_OBJECTIVE_: Copy word for word the lines from the first one through the line containing "(x=317, y=296)", including both, and leave the pictures out of your answer.

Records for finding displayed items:
.....

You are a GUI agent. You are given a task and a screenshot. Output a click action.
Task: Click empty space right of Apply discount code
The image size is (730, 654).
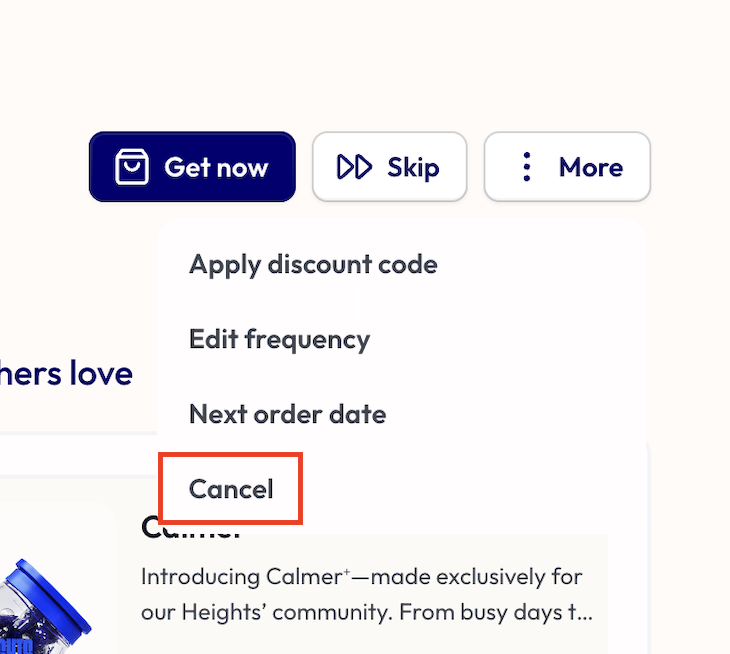(x=540, y=265)
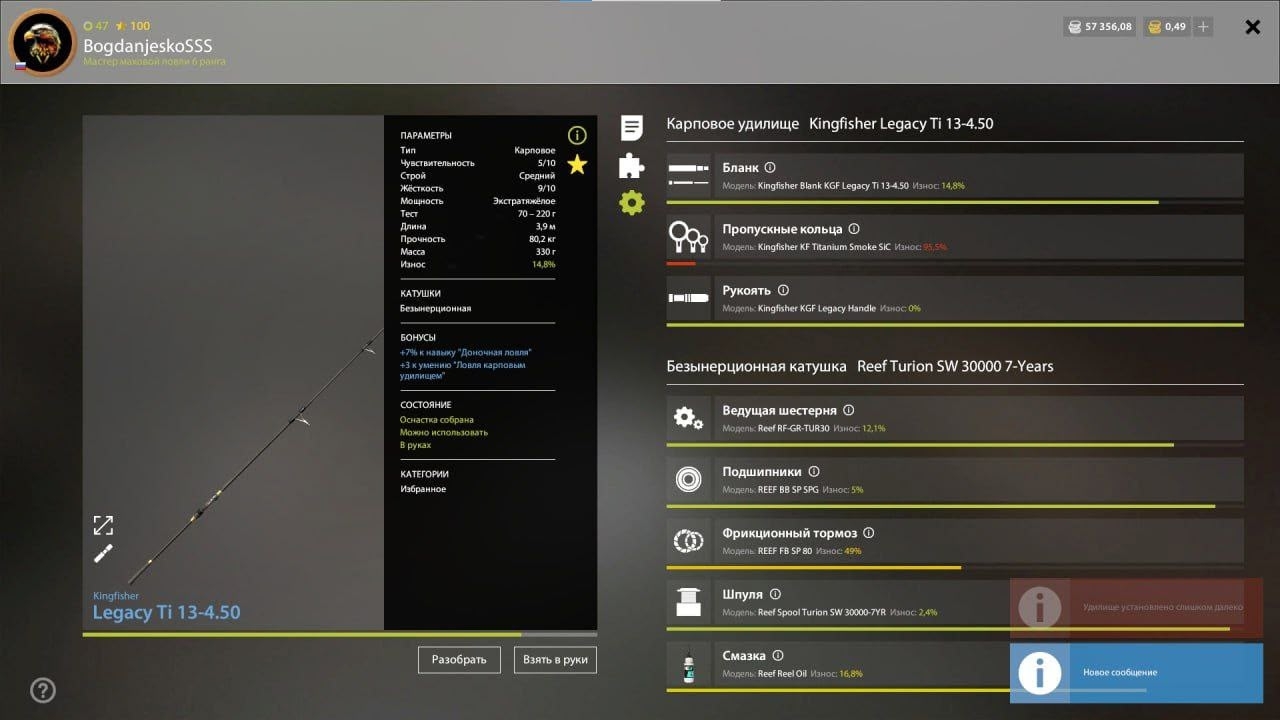Select the green gear wear tab
Image resolution: width=1280 pixels, height=720 pixels.
tap(631, 203)
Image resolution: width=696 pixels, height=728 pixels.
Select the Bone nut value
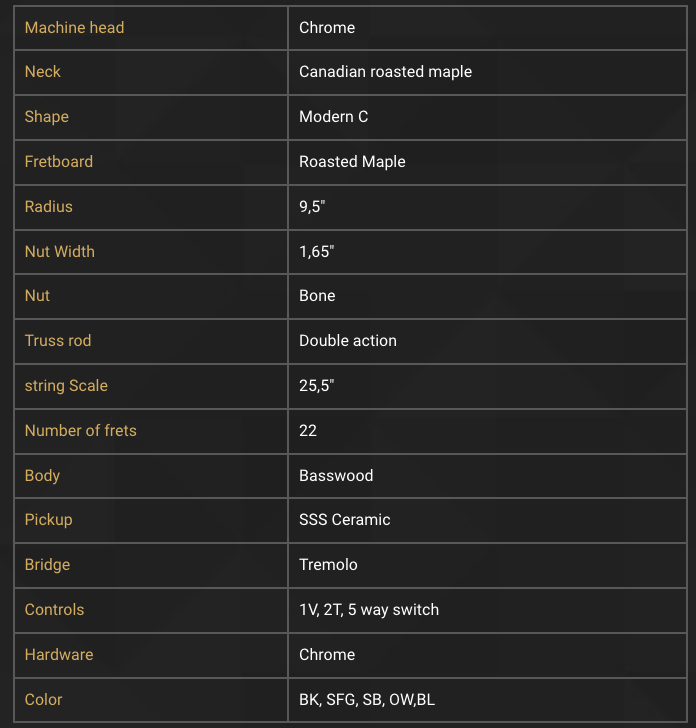(x=317, y=296)
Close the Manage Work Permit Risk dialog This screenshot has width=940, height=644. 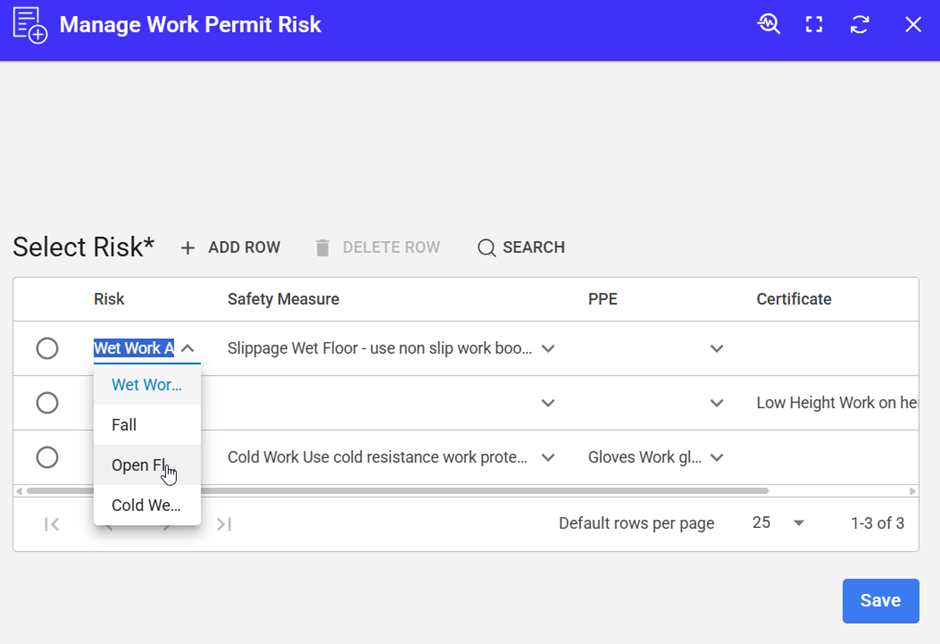point(913,25)
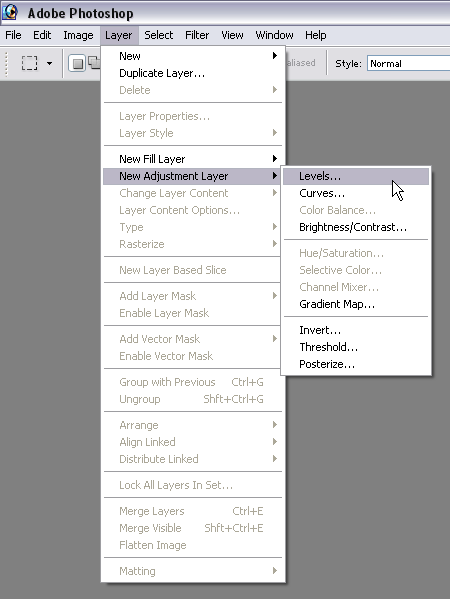Open the tool preset picker arrow
The width and height of the screenshot is (450, 599).
point(49,63)
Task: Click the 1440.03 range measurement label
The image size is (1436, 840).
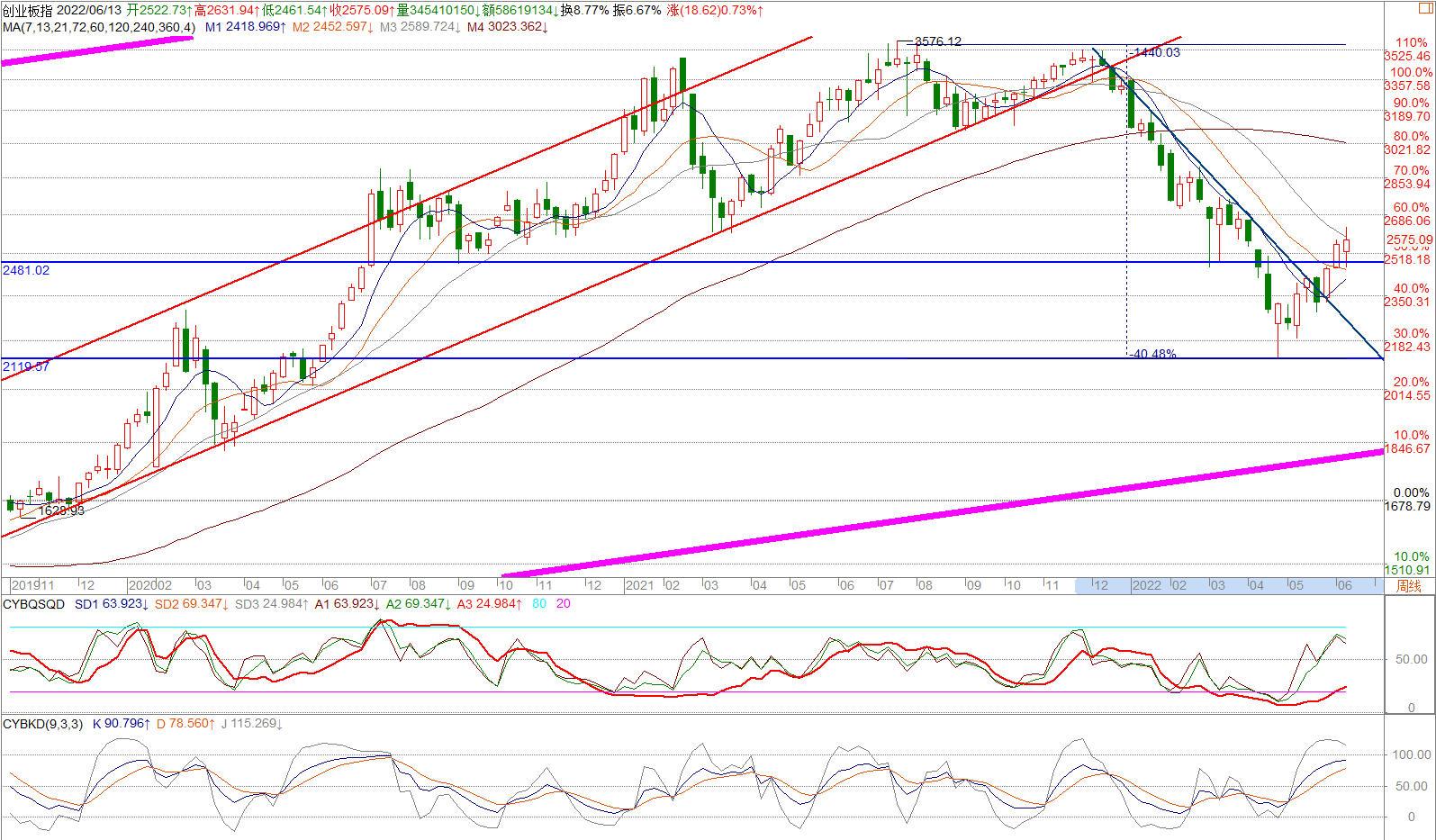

.....

_THE SOLUTION_:
You are a GUI agent. You are given a task and a screenshot. Output a click action.
Task: Click empty space right of Apply discount code
The image size is (730, 654).
(x=540, y=265)
Select the green gear wear tab
Image resolution: width=1280 pixels, height=720 pixels.
tap(631, 203)
Image resolution: width=696 pixels, height=728 pixels.
Select the Bone nut value
(x=317, y=296)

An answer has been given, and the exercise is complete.